= Beginning of Section =

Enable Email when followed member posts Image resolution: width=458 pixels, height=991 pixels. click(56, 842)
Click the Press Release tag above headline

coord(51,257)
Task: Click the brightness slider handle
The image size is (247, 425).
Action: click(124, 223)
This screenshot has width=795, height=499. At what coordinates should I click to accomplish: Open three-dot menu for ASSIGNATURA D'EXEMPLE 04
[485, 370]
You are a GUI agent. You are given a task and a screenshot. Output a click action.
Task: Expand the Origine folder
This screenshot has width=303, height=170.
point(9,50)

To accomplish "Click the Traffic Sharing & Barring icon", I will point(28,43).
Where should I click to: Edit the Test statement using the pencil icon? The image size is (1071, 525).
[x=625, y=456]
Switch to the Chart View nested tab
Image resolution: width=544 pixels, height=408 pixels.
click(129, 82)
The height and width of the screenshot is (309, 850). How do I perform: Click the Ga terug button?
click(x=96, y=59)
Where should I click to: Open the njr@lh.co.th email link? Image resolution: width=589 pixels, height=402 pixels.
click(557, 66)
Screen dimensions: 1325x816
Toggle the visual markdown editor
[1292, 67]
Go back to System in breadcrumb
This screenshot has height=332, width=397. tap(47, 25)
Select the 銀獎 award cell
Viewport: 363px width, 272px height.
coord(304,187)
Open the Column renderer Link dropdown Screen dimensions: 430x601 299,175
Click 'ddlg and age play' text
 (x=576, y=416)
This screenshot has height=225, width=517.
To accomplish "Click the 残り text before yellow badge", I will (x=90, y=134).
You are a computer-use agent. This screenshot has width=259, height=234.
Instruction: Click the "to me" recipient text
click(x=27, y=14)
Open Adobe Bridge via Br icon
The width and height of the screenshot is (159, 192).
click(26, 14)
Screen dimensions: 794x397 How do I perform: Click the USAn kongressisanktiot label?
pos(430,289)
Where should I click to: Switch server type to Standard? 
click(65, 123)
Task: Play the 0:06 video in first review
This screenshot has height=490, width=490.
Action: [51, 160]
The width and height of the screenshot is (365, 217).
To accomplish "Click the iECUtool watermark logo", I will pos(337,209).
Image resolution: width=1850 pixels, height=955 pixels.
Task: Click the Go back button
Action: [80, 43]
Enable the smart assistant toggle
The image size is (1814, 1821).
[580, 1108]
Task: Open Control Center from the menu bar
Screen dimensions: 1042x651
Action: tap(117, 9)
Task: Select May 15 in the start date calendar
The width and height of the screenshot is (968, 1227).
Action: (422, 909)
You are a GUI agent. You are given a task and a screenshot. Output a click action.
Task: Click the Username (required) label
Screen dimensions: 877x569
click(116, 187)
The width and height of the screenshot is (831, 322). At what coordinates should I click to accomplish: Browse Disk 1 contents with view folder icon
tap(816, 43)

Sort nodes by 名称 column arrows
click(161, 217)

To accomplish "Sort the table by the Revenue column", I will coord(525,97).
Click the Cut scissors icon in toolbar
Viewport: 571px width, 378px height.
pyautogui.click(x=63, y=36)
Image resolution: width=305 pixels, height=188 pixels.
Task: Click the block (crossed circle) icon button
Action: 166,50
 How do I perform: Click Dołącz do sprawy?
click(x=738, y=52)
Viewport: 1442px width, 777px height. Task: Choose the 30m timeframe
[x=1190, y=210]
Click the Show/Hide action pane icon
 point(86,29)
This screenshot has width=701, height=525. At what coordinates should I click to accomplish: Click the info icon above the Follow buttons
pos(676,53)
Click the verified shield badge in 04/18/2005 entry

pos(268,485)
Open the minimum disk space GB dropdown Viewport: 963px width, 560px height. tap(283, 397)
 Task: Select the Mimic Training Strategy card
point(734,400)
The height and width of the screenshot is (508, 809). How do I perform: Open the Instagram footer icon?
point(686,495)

= End of Section =

Work required> Count every line in the preceding entries where the string "dropdown" appears, then state only the total.

Solution> 2